##### DATA RECORDS

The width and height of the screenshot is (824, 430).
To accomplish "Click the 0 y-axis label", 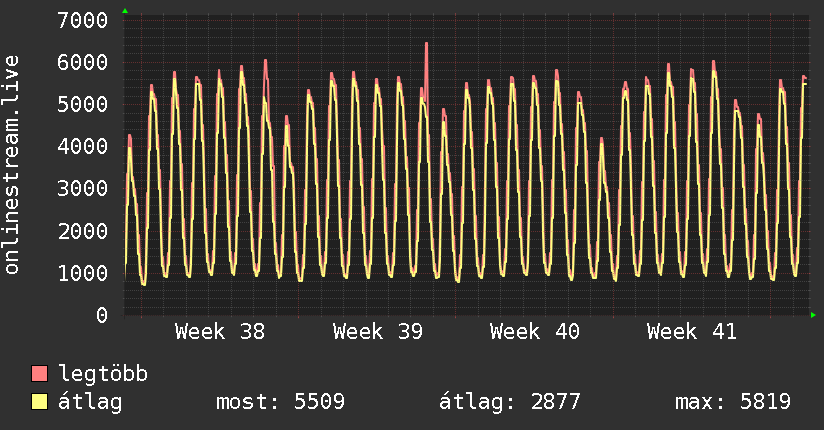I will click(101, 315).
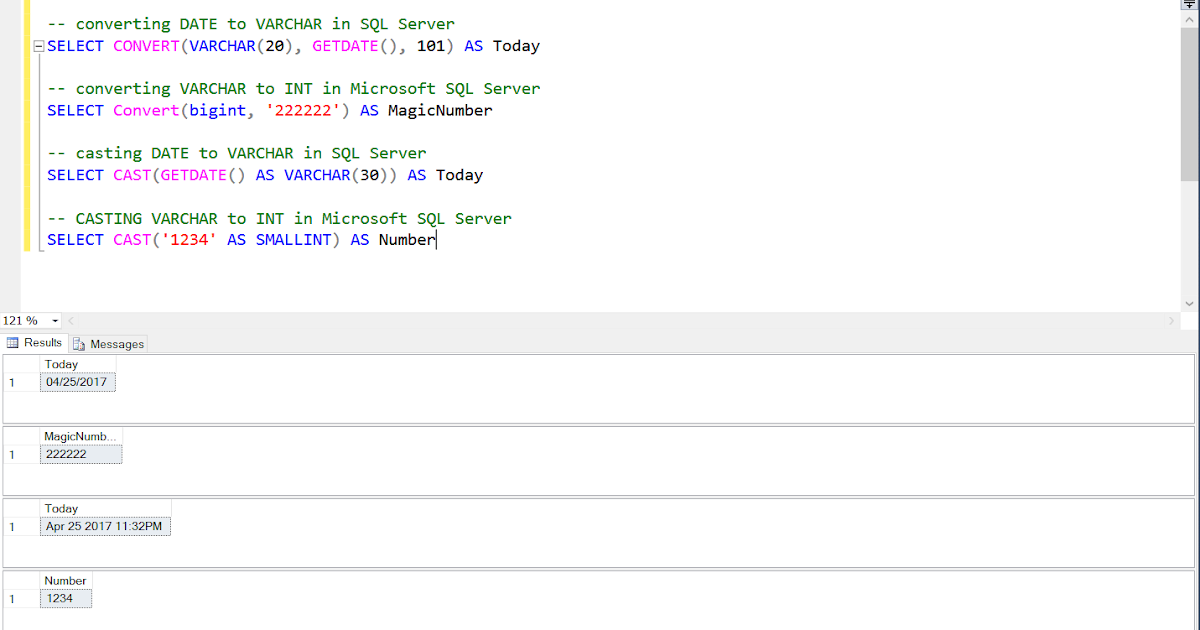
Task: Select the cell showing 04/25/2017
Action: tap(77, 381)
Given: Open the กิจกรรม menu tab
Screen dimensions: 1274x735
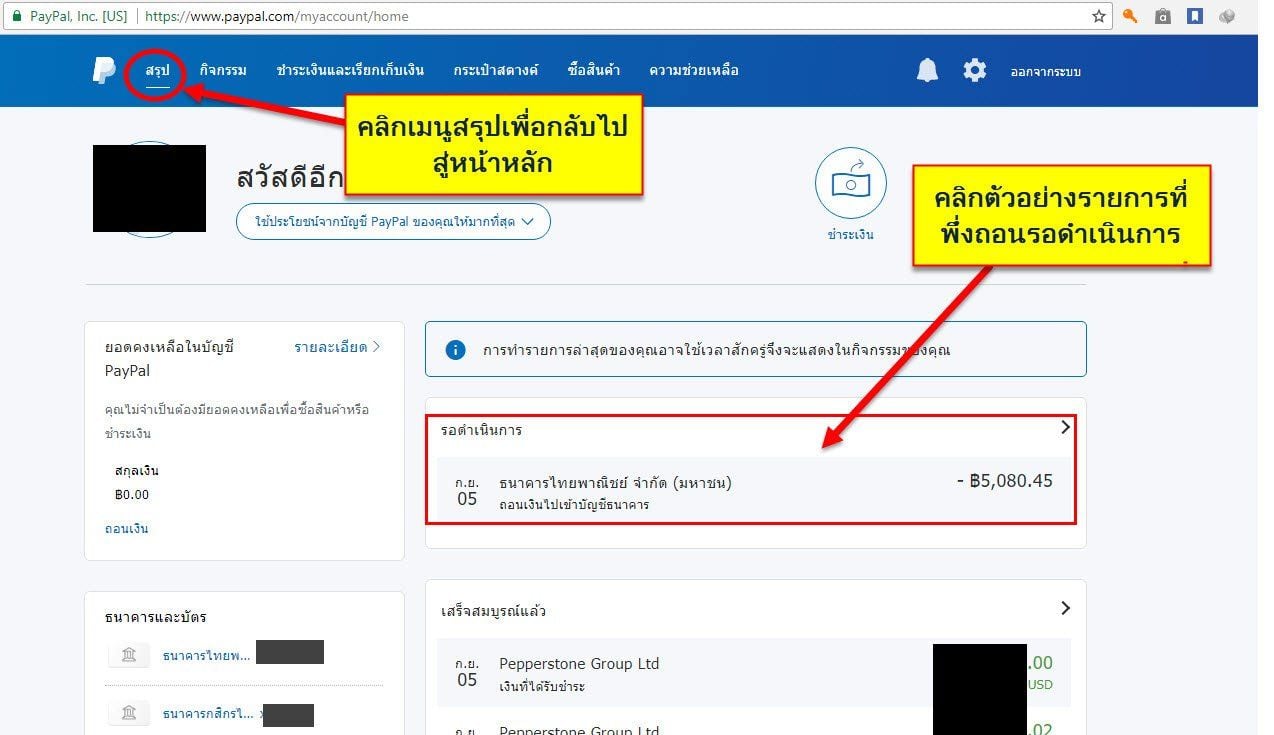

##########

* [ACTIVITY] Starting with the line that holds "Given: Open the กิจกรรม menu tab", return each line exactly through the final line of the entries above; pictures are not part of the output.

* [RESPONSE]
Given: Open the กิจกรรม menu tab
Screen dimensions: 1274x735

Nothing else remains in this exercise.